##### Data for analysis #####

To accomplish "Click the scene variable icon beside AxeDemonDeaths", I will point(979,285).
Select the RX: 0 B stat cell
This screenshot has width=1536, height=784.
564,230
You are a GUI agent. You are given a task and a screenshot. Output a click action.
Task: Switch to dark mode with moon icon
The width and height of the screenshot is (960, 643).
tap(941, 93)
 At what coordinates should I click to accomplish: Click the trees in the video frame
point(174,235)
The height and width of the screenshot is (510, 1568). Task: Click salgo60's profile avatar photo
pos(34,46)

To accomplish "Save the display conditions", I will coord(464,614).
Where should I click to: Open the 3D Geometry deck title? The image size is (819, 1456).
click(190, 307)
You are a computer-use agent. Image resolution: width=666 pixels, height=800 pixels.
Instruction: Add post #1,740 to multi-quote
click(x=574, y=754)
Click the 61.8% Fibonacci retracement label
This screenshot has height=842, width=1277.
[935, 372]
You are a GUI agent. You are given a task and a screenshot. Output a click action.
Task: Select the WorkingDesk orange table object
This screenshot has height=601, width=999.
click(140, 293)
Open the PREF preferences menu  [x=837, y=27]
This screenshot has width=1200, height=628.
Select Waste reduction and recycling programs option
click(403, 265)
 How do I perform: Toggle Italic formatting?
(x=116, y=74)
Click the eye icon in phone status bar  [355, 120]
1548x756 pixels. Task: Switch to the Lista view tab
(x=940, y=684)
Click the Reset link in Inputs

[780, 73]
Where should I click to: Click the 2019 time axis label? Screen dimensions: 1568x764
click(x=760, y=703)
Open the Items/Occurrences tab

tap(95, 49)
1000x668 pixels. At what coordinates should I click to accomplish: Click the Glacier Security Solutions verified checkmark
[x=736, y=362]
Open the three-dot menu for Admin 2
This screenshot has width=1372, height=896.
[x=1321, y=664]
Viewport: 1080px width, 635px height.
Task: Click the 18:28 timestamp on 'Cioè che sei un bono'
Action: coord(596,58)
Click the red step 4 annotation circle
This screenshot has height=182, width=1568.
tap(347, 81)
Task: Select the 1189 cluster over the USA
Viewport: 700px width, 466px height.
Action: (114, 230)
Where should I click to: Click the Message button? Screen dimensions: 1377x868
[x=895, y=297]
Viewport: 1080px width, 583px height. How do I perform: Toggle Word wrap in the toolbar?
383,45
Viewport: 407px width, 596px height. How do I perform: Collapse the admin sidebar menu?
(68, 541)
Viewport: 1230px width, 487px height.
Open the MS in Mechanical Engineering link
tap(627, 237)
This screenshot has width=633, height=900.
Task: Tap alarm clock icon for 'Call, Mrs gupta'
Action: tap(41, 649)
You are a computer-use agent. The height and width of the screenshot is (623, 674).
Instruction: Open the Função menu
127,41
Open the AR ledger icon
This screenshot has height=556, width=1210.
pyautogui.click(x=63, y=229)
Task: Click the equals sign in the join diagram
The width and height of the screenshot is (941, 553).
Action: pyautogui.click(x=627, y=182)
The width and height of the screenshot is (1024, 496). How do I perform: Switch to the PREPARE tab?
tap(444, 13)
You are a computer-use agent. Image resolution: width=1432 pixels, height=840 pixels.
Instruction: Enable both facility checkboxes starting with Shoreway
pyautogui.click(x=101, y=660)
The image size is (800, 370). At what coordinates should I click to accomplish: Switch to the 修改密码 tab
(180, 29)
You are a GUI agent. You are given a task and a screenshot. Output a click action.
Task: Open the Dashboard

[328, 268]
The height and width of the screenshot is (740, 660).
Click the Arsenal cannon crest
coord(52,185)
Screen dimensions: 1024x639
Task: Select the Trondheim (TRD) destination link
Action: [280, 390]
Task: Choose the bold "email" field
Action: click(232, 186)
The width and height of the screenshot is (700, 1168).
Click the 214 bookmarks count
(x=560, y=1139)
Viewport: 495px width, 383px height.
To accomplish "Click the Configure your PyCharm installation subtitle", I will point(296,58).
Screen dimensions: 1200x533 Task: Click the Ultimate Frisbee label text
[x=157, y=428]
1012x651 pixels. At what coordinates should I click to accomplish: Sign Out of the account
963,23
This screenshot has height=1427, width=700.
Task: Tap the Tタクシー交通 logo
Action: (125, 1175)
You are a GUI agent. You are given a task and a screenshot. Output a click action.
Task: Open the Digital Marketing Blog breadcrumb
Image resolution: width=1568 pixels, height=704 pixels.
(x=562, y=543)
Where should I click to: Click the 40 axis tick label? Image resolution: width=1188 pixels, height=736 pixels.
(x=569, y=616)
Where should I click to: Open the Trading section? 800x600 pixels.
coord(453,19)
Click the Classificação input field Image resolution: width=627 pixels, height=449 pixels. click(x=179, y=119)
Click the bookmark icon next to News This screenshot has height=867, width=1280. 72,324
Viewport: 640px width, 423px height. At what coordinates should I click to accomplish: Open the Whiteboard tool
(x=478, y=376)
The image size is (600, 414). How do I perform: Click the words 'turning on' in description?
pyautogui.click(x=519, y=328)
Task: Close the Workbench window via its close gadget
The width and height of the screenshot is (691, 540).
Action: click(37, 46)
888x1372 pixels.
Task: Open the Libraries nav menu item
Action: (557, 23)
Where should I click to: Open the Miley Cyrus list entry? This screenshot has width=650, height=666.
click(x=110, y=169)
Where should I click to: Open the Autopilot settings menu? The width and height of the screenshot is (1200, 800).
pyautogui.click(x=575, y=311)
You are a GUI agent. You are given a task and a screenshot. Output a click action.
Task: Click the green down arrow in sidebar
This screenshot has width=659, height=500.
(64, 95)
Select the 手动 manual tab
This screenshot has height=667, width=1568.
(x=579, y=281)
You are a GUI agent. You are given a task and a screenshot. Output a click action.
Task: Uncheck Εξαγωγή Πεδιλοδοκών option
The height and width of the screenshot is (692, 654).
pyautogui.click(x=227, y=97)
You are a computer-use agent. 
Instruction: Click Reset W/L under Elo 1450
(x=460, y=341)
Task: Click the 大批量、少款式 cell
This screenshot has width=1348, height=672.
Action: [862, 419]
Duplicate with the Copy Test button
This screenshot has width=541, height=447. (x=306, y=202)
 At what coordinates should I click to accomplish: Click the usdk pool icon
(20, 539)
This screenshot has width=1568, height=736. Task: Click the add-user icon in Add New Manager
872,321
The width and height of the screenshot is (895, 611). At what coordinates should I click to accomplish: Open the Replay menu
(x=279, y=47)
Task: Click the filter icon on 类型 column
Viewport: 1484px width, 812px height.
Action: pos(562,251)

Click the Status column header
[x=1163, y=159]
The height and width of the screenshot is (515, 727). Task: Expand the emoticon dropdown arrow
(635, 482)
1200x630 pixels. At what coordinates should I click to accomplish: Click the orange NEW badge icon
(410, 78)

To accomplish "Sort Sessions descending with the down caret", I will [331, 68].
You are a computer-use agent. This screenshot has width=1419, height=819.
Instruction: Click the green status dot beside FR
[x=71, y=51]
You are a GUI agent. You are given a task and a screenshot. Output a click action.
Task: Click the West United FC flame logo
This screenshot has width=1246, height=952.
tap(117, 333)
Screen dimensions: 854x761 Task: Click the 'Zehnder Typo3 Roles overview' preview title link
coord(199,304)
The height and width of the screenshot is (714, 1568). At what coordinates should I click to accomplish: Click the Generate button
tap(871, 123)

#####

> **Work request**
Within the data above, how many lines contain the word "computer"? Write only the number.

> **Written solution**
5